- From: Graham Klyne <GK@ninebynine.org>
- Date: Fri, 25 Oct 2002 19:06:22 +0100
- To: Sandro Hawke <sandro@w3.org>
- Cc: www-rdf-comments@w3.org
Sandro,
Wow! That's a heavy message!
In short, I think you touch on a number of issues that are beyond the scope
of the current RDF specifications. I did note a couple of areas that might
be improved in response to these comments. I've summarized my take on
these issues in the document issue description at:
http://www.ninebynine.org/wip/DocIssues/RDF-Concepts/021-MeaningOfURIRefs.html
Have I missed any vital ingredients here?
#g
--
At 01:05 PM 10/24/02 -0400, Sandro Hawke wrote:
>***** 1. New Introduction and Summary
>
>In the editor's draft of RDF-CONCEPTS [0], you've added a lot of text
>about the meaning of a URIRef coming from the web-content available at
>its URI-part. It's an excellent and much-needed addition.
>
>I want to underscore how important it is by pointing out that
>social meaning is self-reinforcing. If people start to doubt the
>importance of using URIRefs as they are defined (and begin to
>experiment with their own incompatible meanings), the RDF specs are
>likely to lose any authority in the matter. People need tremendous
>confidence in the language in which they write their contracts if
>they are to be held to those contracts. There must be very little
>window for people to argue about what the definition of "is" is.
>
>With that in mind, and with an eye towards prospects of automated
>reasoning, I'd like to propose this test case:
>
><?xml version="1.0"?>
><!DOCTYPE rdf:RDF [
><!ENTITY animals "http://www.w3.org/2002/10/meaning/animals">
><!ENTITY rdf "http://www.w3.org/1999/02/22-rdf-syntax-ns">
>]>
><rdf:RDF xmlns:rdf="&rdf;#"
> xmlns:animals="&animals;#">
> <rdf:Description rdf:ID="spot">
> <rdf:type rdf:resource="&animals;#Dog" />
> </rdf:Description>
></rdf:RDF>
>
>(I moved the hash-mark out of the entity for reasons which will be
>clear later.)
>
>This parses as:
>
>_:x <http://www.w3.org/1999/02/22-rdf-syntax-ns#type>
><http://www.w3.org/2002/10/meaning/animals#Dog> .
>
>and it should entail
>
>_:x <http://www.w3.org/1999/02/22-rdf-syntax-ns#type>
><http://www.w3.org/2002/10/meaning/animals#Mammal> .
>
>How? Because the document at "http://www.w3.org/2002/10/meaning/animals"

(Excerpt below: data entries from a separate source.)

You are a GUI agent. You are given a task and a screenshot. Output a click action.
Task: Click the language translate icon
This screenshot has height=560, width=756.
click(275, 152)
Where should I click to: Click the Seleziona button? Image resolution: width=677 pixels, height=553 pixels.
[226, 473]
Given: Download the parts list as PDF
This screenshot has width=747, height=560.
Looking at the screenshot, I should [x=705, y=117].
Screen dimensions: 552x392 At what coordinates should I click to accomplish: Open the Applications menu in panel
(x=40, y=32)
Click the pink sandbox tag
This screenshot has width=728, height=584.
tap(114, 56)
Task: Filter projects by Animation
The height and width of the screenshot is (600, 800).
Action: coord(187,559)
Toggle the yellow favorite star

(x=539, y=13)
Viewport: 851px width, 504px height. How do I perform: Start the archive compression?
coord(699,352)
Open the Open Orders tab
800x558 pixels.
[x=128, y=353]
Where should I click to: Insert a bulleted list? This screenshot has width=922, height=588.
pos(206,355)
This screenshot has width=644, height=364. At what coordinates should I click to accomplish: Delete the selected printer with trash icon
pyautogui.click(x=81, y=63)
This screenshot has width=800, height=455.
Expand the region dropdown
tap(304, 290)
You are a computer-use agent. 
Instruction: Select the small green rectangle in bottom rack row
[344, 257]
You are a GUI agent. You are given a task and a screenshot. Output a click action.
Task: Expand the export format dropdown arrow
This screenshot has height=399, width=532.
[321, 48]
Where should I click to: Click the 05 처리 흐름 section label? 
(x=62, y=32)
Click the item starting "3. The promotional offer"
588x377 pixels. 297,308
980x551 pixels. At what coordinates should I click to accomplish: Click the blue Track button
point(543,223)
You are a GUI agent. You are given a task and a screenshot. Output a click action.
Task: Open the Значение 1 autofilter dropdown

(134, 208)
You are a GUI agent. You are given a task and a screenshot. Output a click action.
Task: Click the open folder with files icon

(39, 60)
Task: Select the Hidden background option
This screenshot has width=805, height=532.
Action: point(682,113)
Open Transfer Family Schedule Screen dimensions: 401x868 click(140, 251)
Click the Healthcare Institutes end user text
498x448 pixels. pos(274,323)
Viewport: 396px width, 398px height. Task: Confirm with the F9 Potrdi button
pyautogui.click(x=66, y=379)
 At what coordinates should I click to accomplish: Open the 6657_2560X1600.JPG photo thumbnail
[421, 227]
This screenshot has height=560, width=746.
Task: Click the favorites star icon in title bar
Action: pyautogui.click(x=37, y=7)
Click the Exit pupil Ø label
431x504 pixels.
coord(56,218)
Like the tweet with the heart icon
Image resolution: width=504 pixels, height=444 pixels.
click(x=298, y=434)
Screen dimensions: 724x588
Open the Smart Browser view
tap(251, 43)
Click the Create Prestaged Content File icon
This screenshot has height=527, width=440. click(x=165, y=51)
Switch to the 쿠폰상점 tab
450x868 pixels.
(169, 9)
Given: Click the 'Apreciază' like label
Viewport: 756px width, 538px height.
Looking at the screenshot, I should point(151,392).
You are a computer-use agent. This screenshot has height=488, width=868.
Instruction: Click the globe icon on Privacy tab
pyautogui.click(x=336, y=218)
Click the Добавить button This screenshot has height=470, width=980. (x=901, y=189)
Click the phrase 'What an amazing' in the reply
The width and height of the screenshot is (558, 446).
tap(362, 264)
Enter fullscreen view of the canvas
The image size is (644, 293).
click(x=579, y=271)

>says that #Dog is an rdfs:subclassOf #Mammal.
>
>Let me back up a little and clarify: we have three kinds of
>entailment:
>
> (1) RDF simple entailment, as in the MT [2], which says
> things like every RDF graph entails its subgraphs.
> This kind of entailment pays no attention to URIRefs.
> (2) Entailment with the "rdf" and "rdfs" vocabulary terms
> reserved, as in MT [2].
> (3) Entailment where every URIRef is constrained in meaning
> according to the web content available at its URI part.
>
>Of course DAML+OIL defines its own entailment, as does OWL, as do my
>various layered logic languages [6], but these should all be seen as
>special cases of (3). The terms used by Dublic Core, RSS, Creative
>Commons, and various other efforts may not define their meanings with
>model theories or first-order axioms, but their terms are also
>carefully defined, and in some cases their misuse would be
>intollerable (and in the case of CC, perhaps even illegally!).
>
>Type (2) entailment above should also be subsumed into type (3), by
>putting normative pointers at the rdf and rdfs namespace addresses to
>the appropriate Recs (when the Recs happen). In fact, the MT should
>be more clear in distinguishing between (1), (2), and (3). (2) should
>probably be in a separate document. Perhaps (1) and (3) should also
>be separated, but they remain to describe the meaning inherent in all
>RDF documents, regardless of any URIRefs which occur in it.
>
>The point here is that an RDF document must be taken to assert the
>truth of all the documents it names in the URI parts of its
>node-labeling URIRefs. If those documents are available to a reader,
>and the reader is capable of understanding them, the reader is fully
>entitled to infer facts from the conjunction of the author's documents
>and all the definitional documents. Moreover, the reader can
>attribute these conclusions to the author; the author is responsible
>for chosing terms (eg comic, clown) whose definitions he accepts.
>
>There are many more details, below. I first approached this topic
>without noticing the new text in the editor's draft, and spent more
>time arguing why using the URI for the semantics was important. I'm
>going to leave that text here, because some people are still probably
>not convinced. If you are convinced, feel free to skip sections 3
>and 4.
>
>**** 2. A Few Notes on RDF-CONCEPTS [0]
>
>I think you overplay the difference between formal and natural languages in
>2.3.3 in the example with
>
> B:oneOfThem rdfs:comment "This means the same as rdfs:subClassOf".
>
>If we take rdfs:comment to provide normative natural language
>information about the subject (and if it doesn't we need some other
>property which does), then in fact C is still to blame for the insult
>to C:JohnSmith. The failure of RDFS class reasoning to reach the
>insult does not mean the insult is not style-3 entailed, in this case
>via B:oneOfThem.
>
>I think 2.3.4 is wrong: the predicate needs no special status. The
>situation you're trying to prevent here is prevented by accepting the
>namespace/URI owner as authoritative in defining the terms there.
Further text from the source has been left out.